Setelah Rambut Brian Dijambak Gurunya Hingga Copot

Sahdan
Setelah Rambut Brian Dijambak Gurunya Hingga Copot

ilustrasi kekerasan guru terhadap murid. foto. net

Mandau (katakabar) - Masih ingat dengan Brian 7 tahun murid kelas II SDN 16 Mandau yang dijambak gurunya sampai rambutnya tercabut? 

Kejadian itu tak hanya viral di media sosial (medsos) tapi jadi masalah berkepanjangan. Tak hanya berujung ke polisi, tapi juga merembet hingga ke paguyuban dan bahkan ke Dinas Pendidikan Kabupaten Bengkalis meski si guru adalah honorer.

Kalau saja Dinas Pendidikan Kabupaten Bengkalis doyan mensosialisasikan Permendikbud Nomor 82 Tahun 2015 tentang, Pencegahan dan Penanggulangan Tindak Kekerasan di Lingkungan Sekolah, bisa jadi persoalan tadi tidak akan kejadian. Kalaupun kejadian, tidak musti merembet kemana-mana. Sebab sekolah punya hak otonom. 

Di Permendikbud di sebut, bila terjadi kekerasan di sekolah dinas pendidikan wajib membentuk tim penanggulangan yang melibatkan, tokoh masyarakat, pemerhati pendidikan/psikolog dan yang lainnya.
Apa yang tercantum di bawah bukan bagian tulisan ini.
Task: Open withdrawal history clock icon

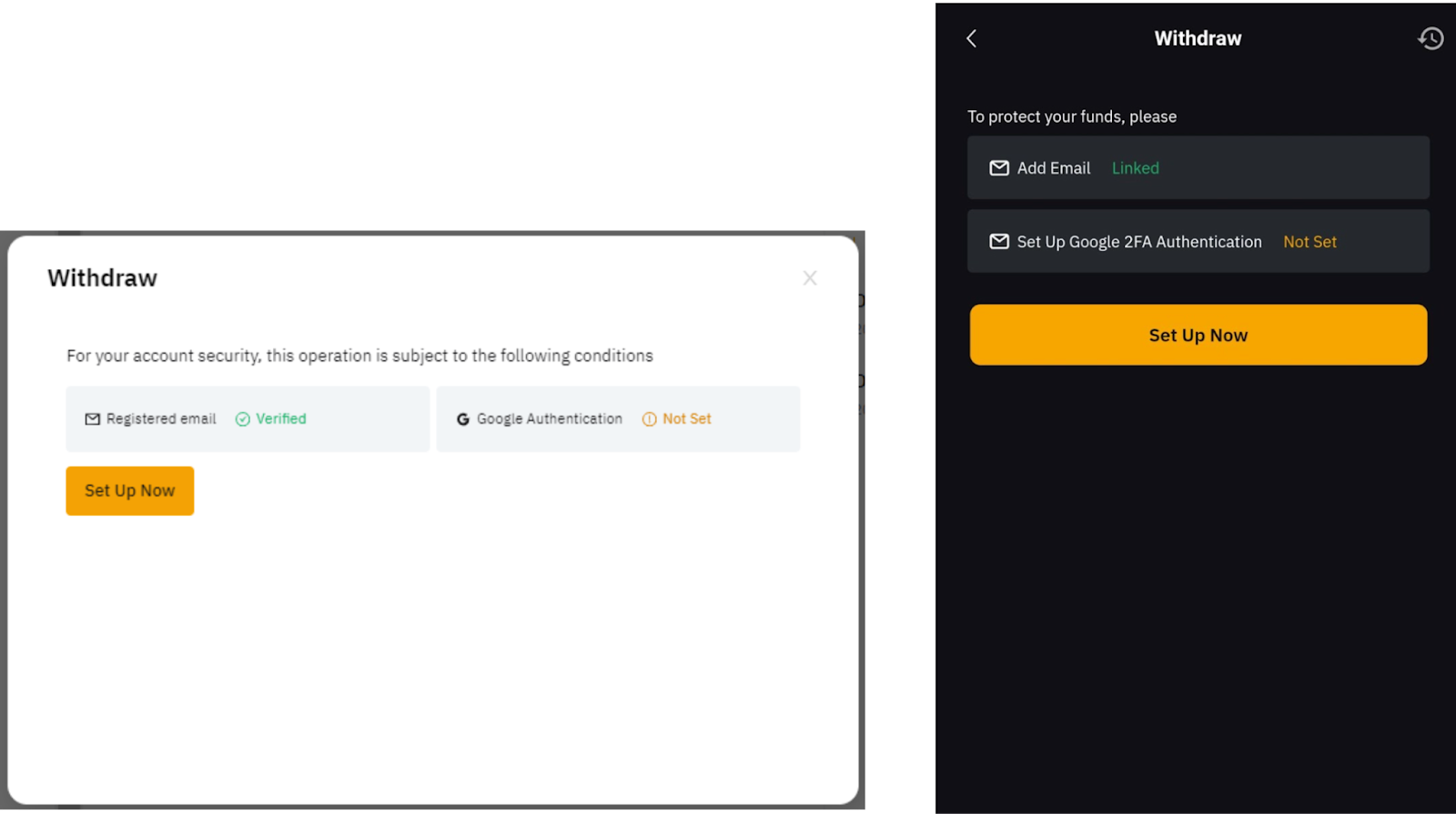Action: [1431, 38]
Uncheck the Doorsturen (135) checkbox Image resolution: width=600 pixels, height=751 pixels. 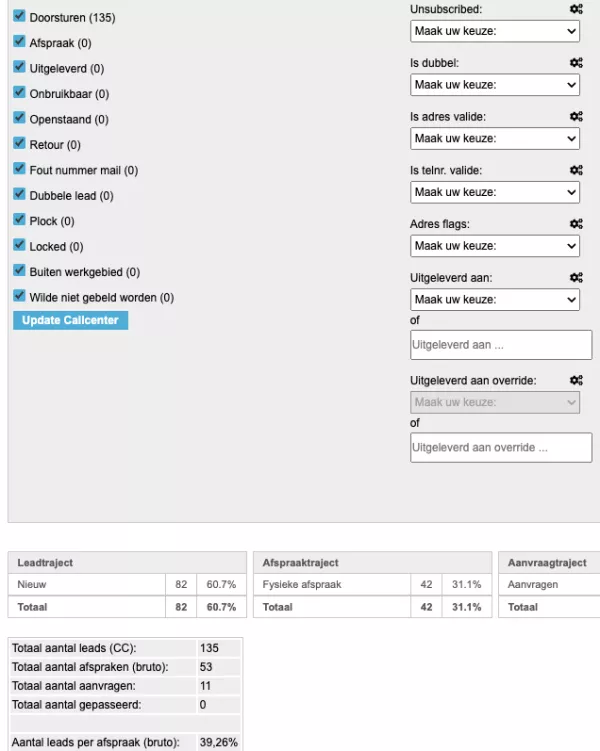[x=19, y=17]
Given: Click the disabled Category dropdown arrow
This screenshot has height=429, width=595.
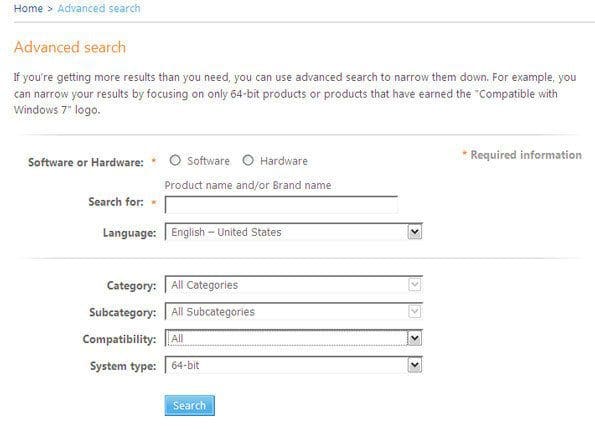Looking at the screenshot, I should [414, 285].
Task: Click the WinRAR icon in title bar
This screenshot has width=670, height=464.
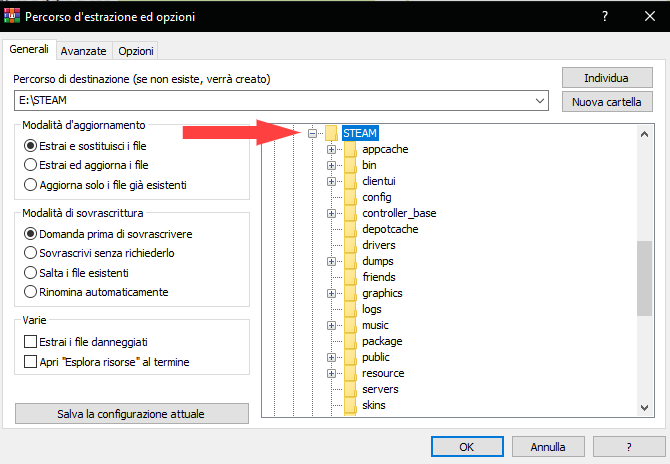Action: point(13,16)

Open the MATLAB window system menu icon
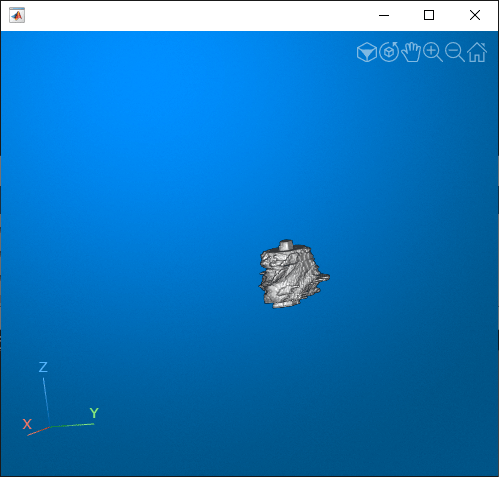point(17,15)
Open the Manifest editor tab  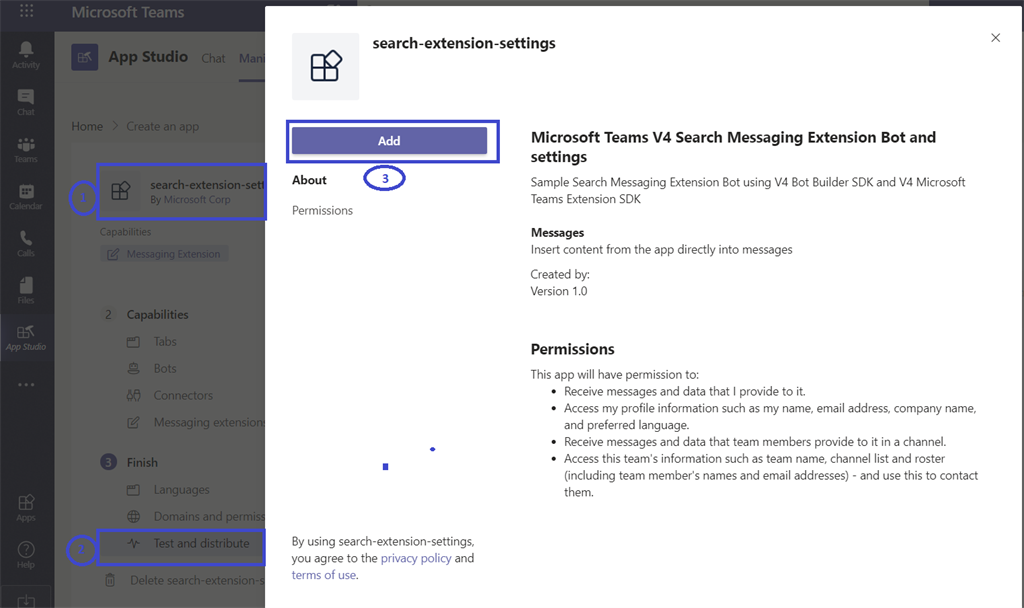click(x=253, y=58)
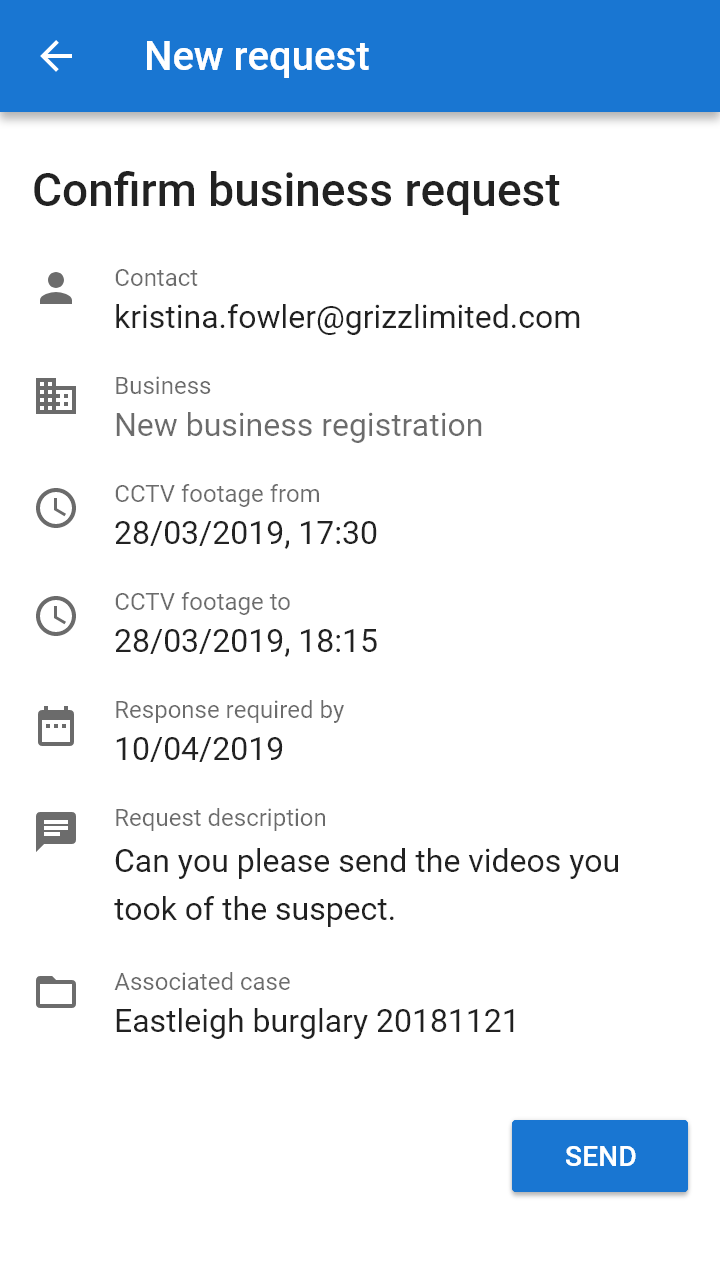The image size is (720, 1280).
Task: Click the CCTV footage end time value
Action: point(246,641)
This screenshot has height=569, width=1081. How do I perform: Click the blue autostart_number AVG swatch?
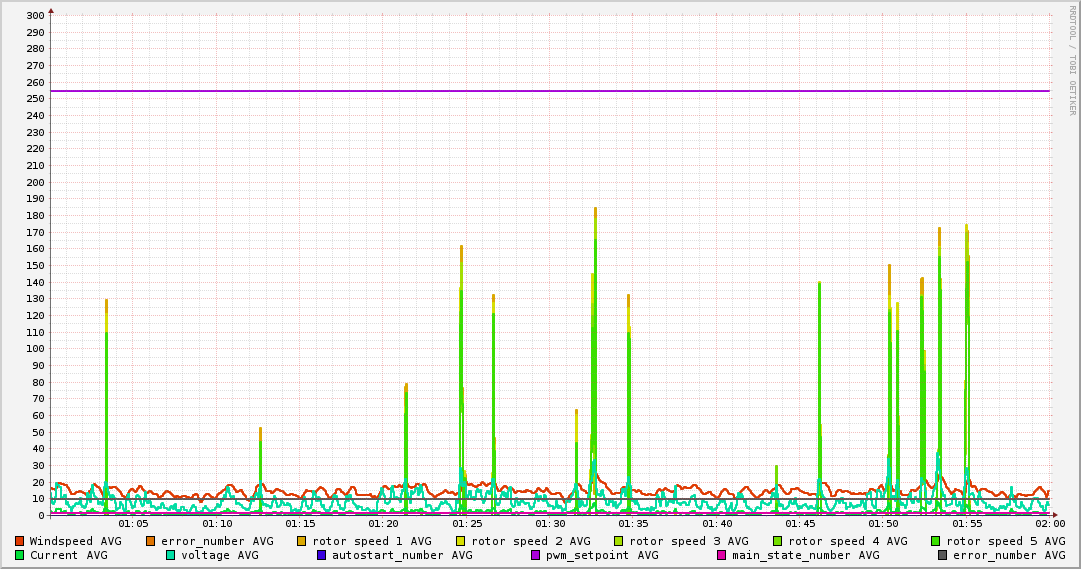[x=322, y=555]
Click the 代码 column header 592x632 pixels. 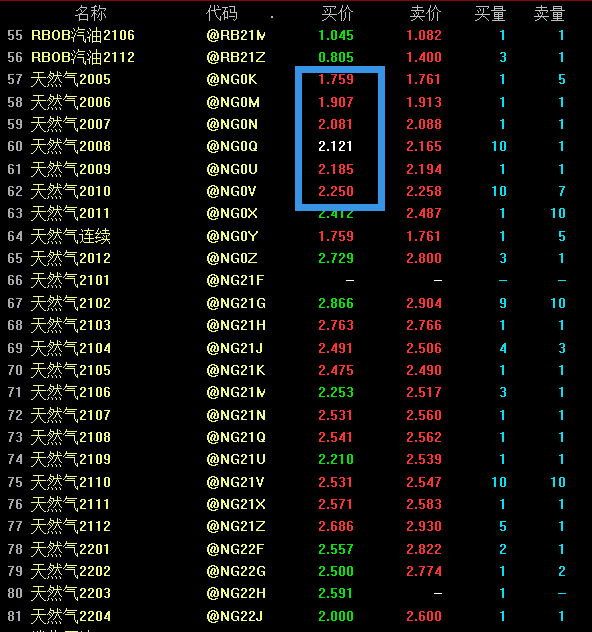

"Setelah dibentuk, tim inilah nanti yang berkoordinasi dengan aparat penegak hukum jika ada tindak kekerasan di lingkungan sekolah yang dilaporkan ke polisi," kata  Ketua Satgas P2TP2A Mandau dan Pinggir, Amran Daud kepada katakabar.com tadi siang. 

Aturan main semacam itu dan aturan main lain yang ada korelasinya dengan dunia pendidikan kata Daud, penting disosialisasikan biar instrumen pendidikan di semua jenjang sekolah memahami.  

"Kalau tenaga pendidik dan kependidikan sudah paham dan melek terhadap aturan main tentang pendidikan, mereka akan bisa menjalankan fungsi dan tugasnya mengajar dan mendidik secara profesional. Kalau sudah profesional, akan terhindar dari tindak kekerasan di lingkungan sekolah," katanya. 

Daud yakin kepala sekolah dan pengawas sudah tahu soal undang-undang dan peraturan pendidikan, merekalah yang kemudian yang harus selalu memberi pembinaaan kepada guru. "Biar guru paham apa-apa saja tindakan guru yang kemudian membikin sekolah tercoreng," ujarnya. 

Lalu wali murid pun dihimbau untuk bisa memahami dan mengerti sistim pendidikan yang dilaksanakan di lingkungan sekolah saat ini.